EXERCISE INSTRUCTIONS: Only a number is required: how many lines of the material contain the word "agent"?

PROVIDED RECORDS:

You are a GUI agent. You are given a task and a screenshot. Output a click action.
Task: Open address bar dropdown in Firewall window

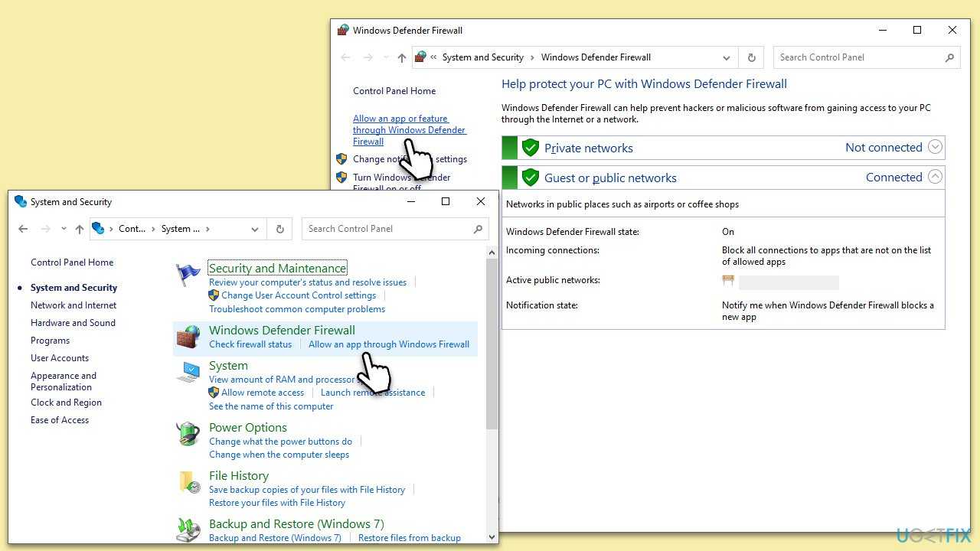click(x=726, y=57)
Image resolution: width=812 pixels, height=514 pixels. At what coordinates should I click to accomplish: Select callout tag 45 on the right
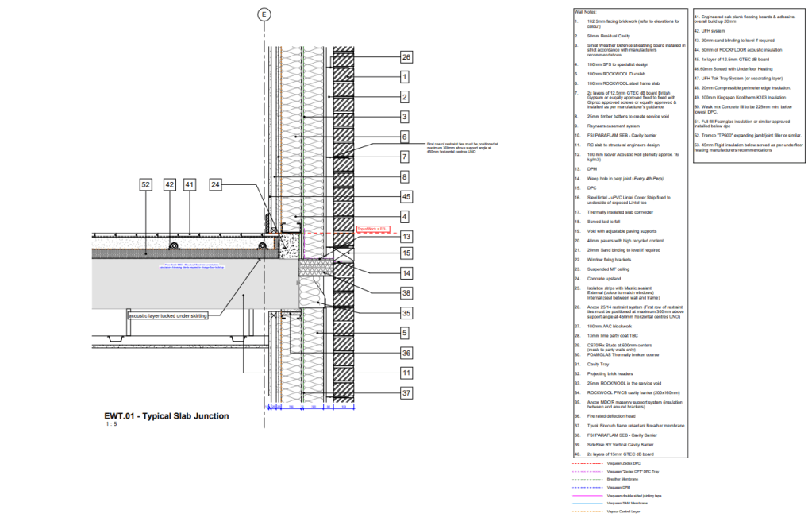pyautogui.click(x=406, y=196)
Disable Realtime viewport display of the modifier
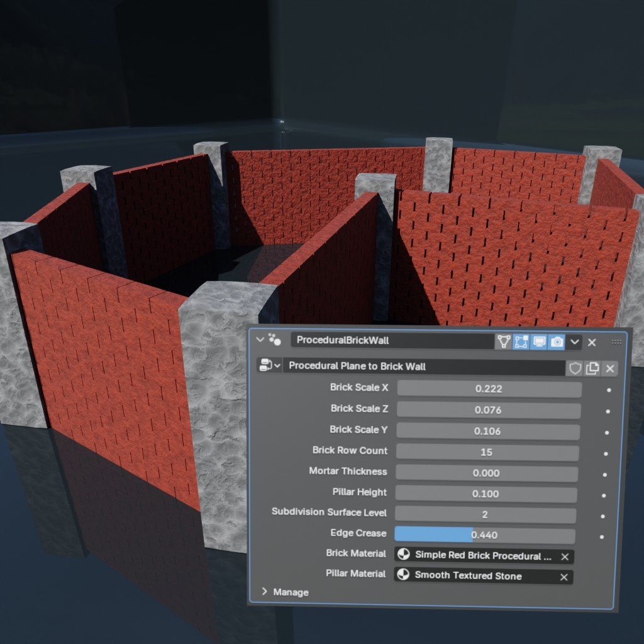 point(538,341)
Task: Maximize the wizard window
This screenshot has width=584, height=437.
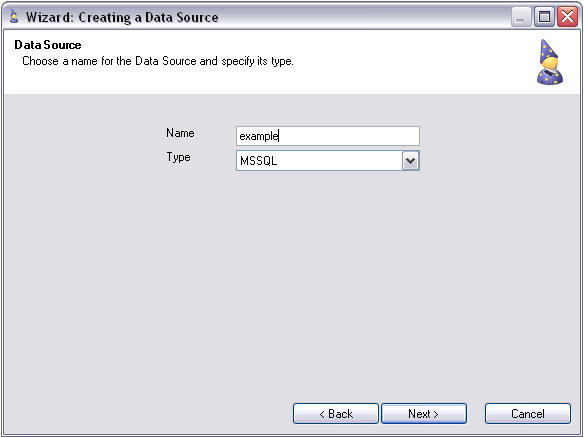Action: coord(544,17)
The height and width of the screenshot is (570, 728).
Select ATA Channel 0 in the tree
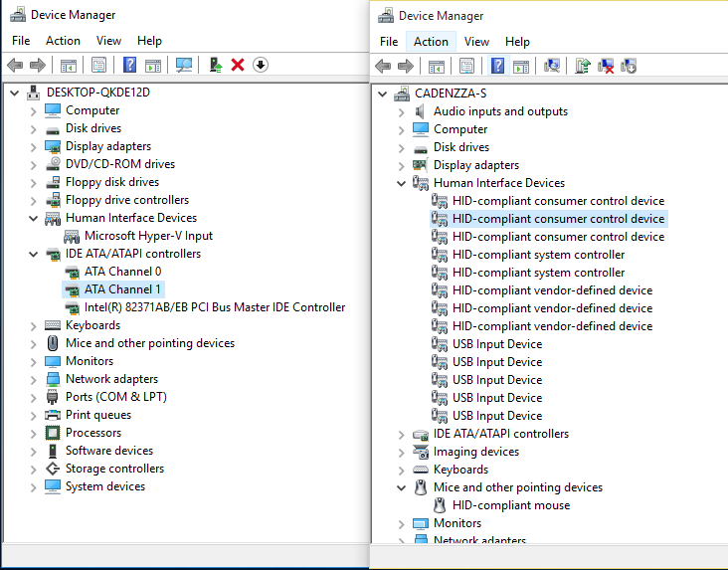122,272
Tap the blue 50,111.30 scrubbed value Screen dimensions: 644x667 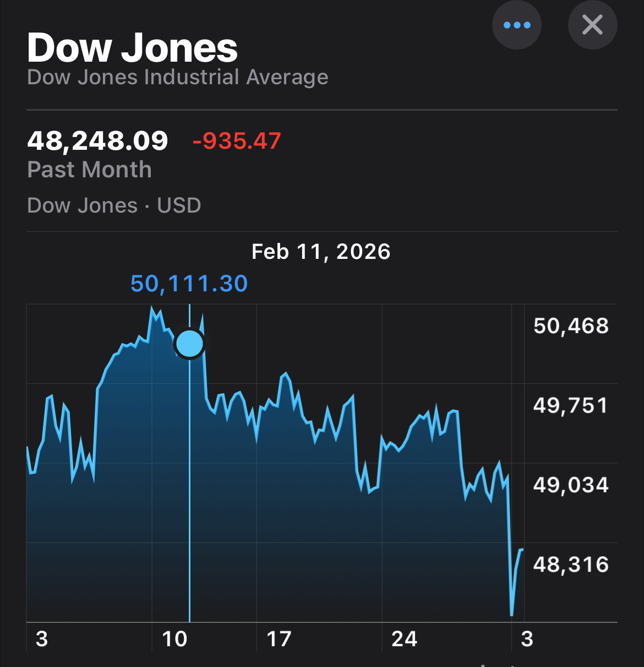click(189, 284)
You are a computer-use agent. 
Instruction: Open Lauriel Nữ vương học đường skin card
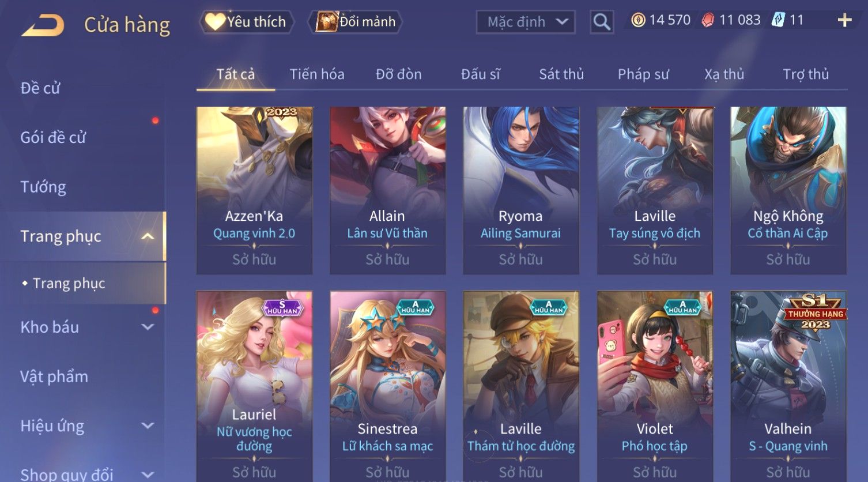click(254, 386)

SOLUTION FOR THIS EXERCISE: 2